Interneuronopathies in NDDs

Human de novo and recessive TRIO mutations result in a spectrum of NDDs, including early-onset DEE and/or ASD with or without ID [1,2,3,4,5,6]. The mechanisms underlying these clinical phenotypes are not fully understood. Our results suggest that the loss of Trio is particularly detrimental to the tangential migration of GABAergic INs, as also suggested by others [16], and that its selective deletion in INs suffices to impair cortical inhibition and to induce epilepsy and ASD-like phenotypes in mice. This finding expands a growing body of evidence suggesting that a primary deficit of cortical inhibition, and particularly of PV-expressing INs (PV-INs), results in epilepsy and ASD-like behavior in rodents [47,48,49,50,51]. PV-INs are the main inhibitory targets of thalamocortical afferents and they provide strong and rapid synaptic inhibition on the soma of adjacent pyramidal cells [52,53,54,55,56,57,58]. Thus, the deletion of genes involved in the specification [59], proliferation [60], migration and maturation [26, 48, 61,62,63,64,65], excitability [66,67,68,69] or synaptic function [49, 50, 70] of PV-INs results in epilepsy and cognitive deficits in mice. Furthermore, PV-INs participate in the generation of gamma oscillations, critical for cortical processing [71, 72], attention [73] and memory [74]. Disruption of gamma oscillations thus contributes to the array of cognitive and behavioral deficits associated with PV-INs impairments [47, 51, 65, 70, 75], including in Trio^cKO mice.

Deficits in other IN subtypes, particularly the reduction of superficial cortical layer CR- and VIP-expressing INs in Trio^cKO mice likely also contribute to the overall phenotype. Indeed, CR/VIP-expressing INs orchestrate cortical synchrony through local and long-range disinhibition [76] and dysfunction of VIP-INs results in ASD/DEE phenotypes in rodents [77, 78].

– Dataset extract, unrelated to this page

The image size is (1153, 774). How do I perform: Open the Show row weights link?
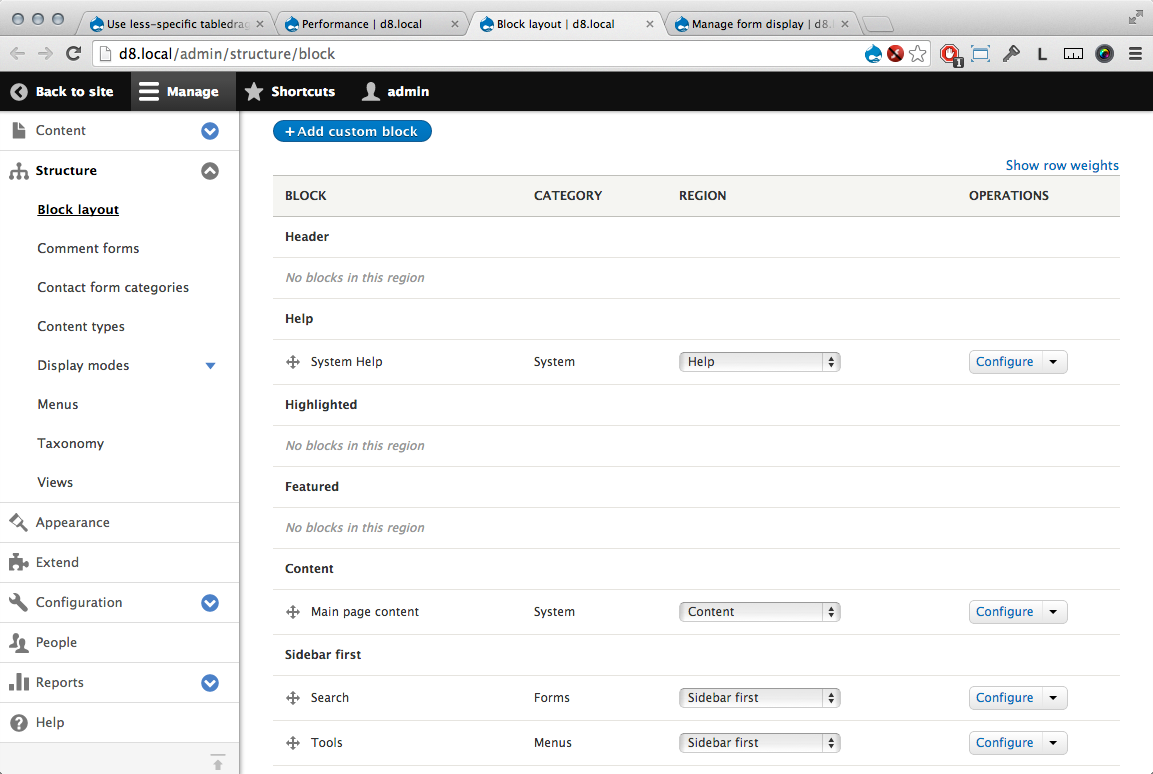1062,165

Surprisingly, our quantification results contradict the findings reported by Sun et al. [16], who did not observe a reduction of IN densities in the somatosensory cortex of Dlx5/6^Cre;Trio^c/c mice. Methodological differences, most notably our reliance on genetic fate-mapping to label all INs from the Dlx5/6 lineage rather than tracking transgenic Dlx5/6 expression (Dlx5/6^Cre-IRES-EGFP) [16], and the increased statistical power in our study likely contributed to our findings of notable differences in IN densities in the somatosensory cortex. Further, Sun et al. [16] did not observe spontaneous seizures but found a reduced threshold to PTZ-induced seizures in Dlx5/6^Cre;Trio^c/c mice. This difference may stem from age differences in the study populations. Indeed, our study was conducted in early adult mice (P21-P30), while Sun et al. investigated older adult mice (P35-P60). A transient developmental window for seizure susceptibility occurs between P20-P25 in various models of PV-IN dysfunction, with reduced seizure susceptibility at later stages (P33-45) [49, 50, 70, 79,80,81]. By contrast, neurocognitive deficits persist into adulthood [70, 82], suggesting that early disruption of PV-INs development results in long-lasting impacts on cognition and behavioral control.

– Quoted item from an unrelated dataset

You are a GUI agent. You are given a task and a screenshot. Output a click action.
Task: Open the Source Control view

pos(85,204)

Impaired tangential migration as a disease mechanism for Trio-associated NDD

Trio is a key regulator of the development [1, 7, 14], migration [13, 15] and synaptic function of excitatory neurons [4, 7, 19]. As discussed in the sections below, our findings and those of Sun et al. [16] suggest that Trio is also a critical regulator of the morphological development and migration of GABAergic INs, in addition to many other well-described molecular actors (reviewed in [32, 47]).

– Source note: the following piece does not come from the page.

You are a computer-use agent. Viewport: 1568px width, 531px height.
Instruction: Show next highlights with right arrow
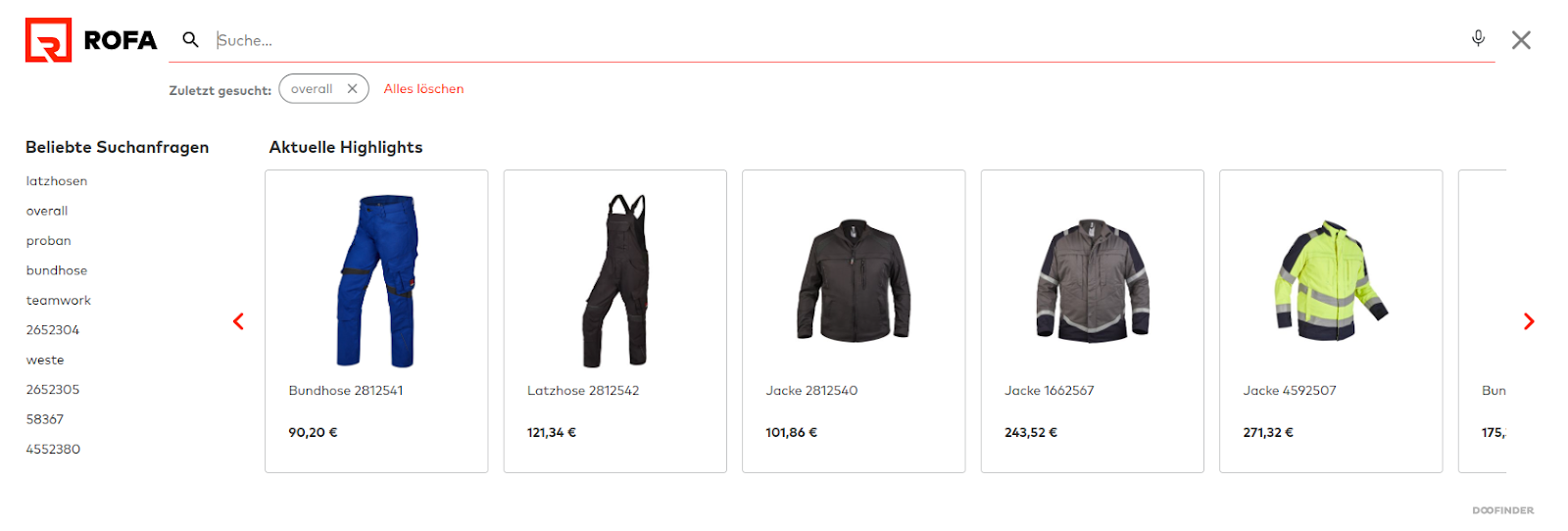click(1529, 321)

Trio regulates the switch to radial migration and the integrity of the superficial migratory stream through SDF1/CxCr4 and Netrin-1/α3β1 integrin signaling

Our findings, aligned with those of Sun et al. [16], reveal that, in the absence of Trio, tangentially migrating INs switch rapidly to a radial migration mode, leading to a premature entry in the cortical plate. This reflects, in part, a loss of response to SDF1/CxCr4 signaling in Trio cKO INs [16]. Indeed, SDF1/CxCr4 signaling typically repels INs from the cortical plate, in a GEFD1/Rac1-dependant manner [16, 83, 84], until they down-regulate the CxCr4 receptor Cxcr12 [85, 86]. Nonetheless, this premature entry in the cortical plate fails to explain the extent of dynamic deficits observed in the 80% of INs still migrating tangentially in Trio^cKO mutants at e13.5 and e15.5, suggesting that other mechanisms are also at play.

Notably, we find that Trio^cKO MGE cells do not respond adequately to Netrin-1. The distinctive migration pattern of MGE-derived INs in e13.5 and e15.5 Trio^cKO mutants is consistent with a lack of response to Netrin-1/α3β1 integrins signaling, resulting in misplacement of tangentially migrating INs that fail to migrate in the superficial marginal stream but rather coalesce in the deeper migratory stream, a pattern similar to the one reported in α3β1 cKO mice on a Netrin-1 null background [43]. Furthermore, as observed in Trio^cKO mutants, loss of Netrin-1/α3β1 signaling in α3β1 conditional mutant mice on a Netrin-1 null background also results in an apparent increase of radial migration as INs descend towards the VZ instead of remaining tangentially oriented in the more superficial stream [43]. This loss of proper directionality further delays their migration towards more medial dorsal pallial regions. Furthermore, this signaling cascade appears to be critical for the proper positioning of CR + IN population in superficial cortical layers [43], similar to our observations in Trio^cKO mutants. Thus, beyond a lack of response to SDF1/CxCR4 signaling [16], Trio^cKO fail to respond to Netrin-1 signaling, resulting in a loss of the superficial migratory stream, an apparent increase in radial migration that does not result in a stop of migration but rather a displacement towards the deeper migratory stream, and a net reduction in cortical INs, including in superficially located CR+ INs in the mature cortex. Netrin-1 can signal through multiple receptors [44]. In other neuronal populations, Netrin-1/DCC interaction mediates axonal outgrowth and axonal guidance through Trio-mediated Rac1 activation [10, 87, 88] while inhibiting RhoA [89]. Our findings suggest that Netrin-1 binding to α3β1 integrins to guide the tangential migration of INs in the dorsal pallium requires the activity of Trio, although the exact downstream mechanisms remain to be clarified.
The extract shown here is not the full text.